The Rise and Fall of Time Life Books (2,310 words)
By Denny Hatch
Oct. 4, 1957, is etched in my memory almost as clearly as the day Kennedy was shot. That October day, the Russians launched sputnik, leaving the U.S. space program at the starting gate.
I stood on Columbia University's main campus talking with fellow students while this satellite whizzed over our heads, all of us fully expecting Armageddon. During a speech in Poland the previous year, Soviet Premier Nikita Khrushchev said to the West, "We will be at your burial."
During this period, American school children practiced regular air raid drills. Survivalists spent small fortunes outfitting backyard air raid shelters. In 1960, Khrushchev took off his shoe in the United Nations General Assembly and beat the desk in protest.
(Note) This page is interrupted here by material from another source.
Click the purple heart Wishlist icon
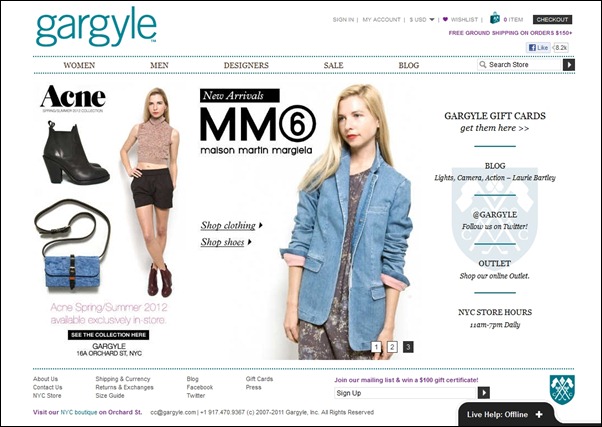The width and height of the screenshot is (602, 427). 445,19
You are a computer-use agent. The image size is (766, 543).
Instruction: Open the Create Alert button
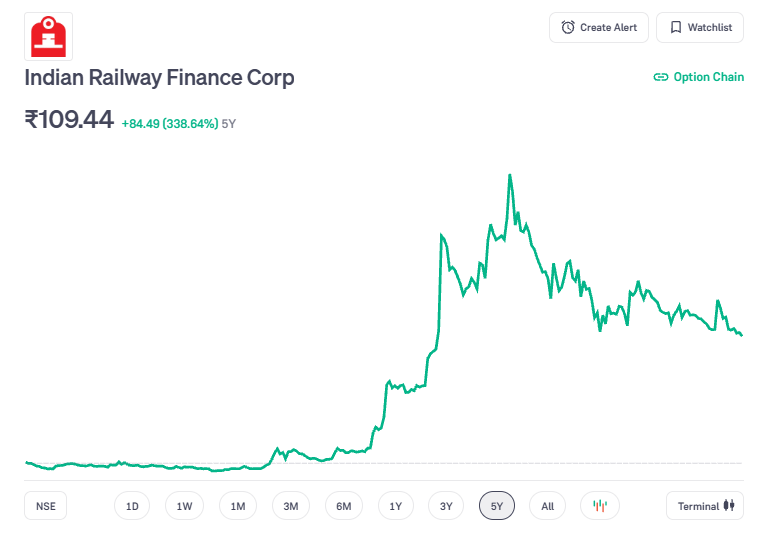click(599, 28)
That same year, an amazing mailing arrived in America's mailboxes. It proclaimed in huge type: RUSSIA. As I recall, the envelope had a picture of the Kremlin and a montage of other photos including a Cossack and a Russian soldier. The mailing startled American consumers to their shoes. With all the scare-mongering by the media, no one to that point had created a consumer-oriented, geographical review on our feared enemy in sane, authoritative, readable English with spectacular full-color illustrations.
This was the very first mailing from Time-Life Books, the brainchild of Jerome Hardy, an authentic publishing genius who came to Time Inc. from Doubleday where he was vice president of advertising for the book clubs. Started as a department of the old LIFE magazine, Time-Life Books soon took on a life of its own. In its heyday, it was the most profitable division of the entire corporation. Since the operation was mail order and under the radar of the retail trade, its titanic successes were never recorded in the nation's best-seller lists.
The idea behind the project was to exploit the massive Time Inc. archives. When Hardy first arrived in 1959, he helped Time dip its toe into the book publishing waters with a tacky paperback series called "Time Capsules," excerpts from Time magazine on a year-by-year basis and illustrated with cruddy black-and-white reproductions. The covers were muddy green and brown and totally uninviting; the series did not last.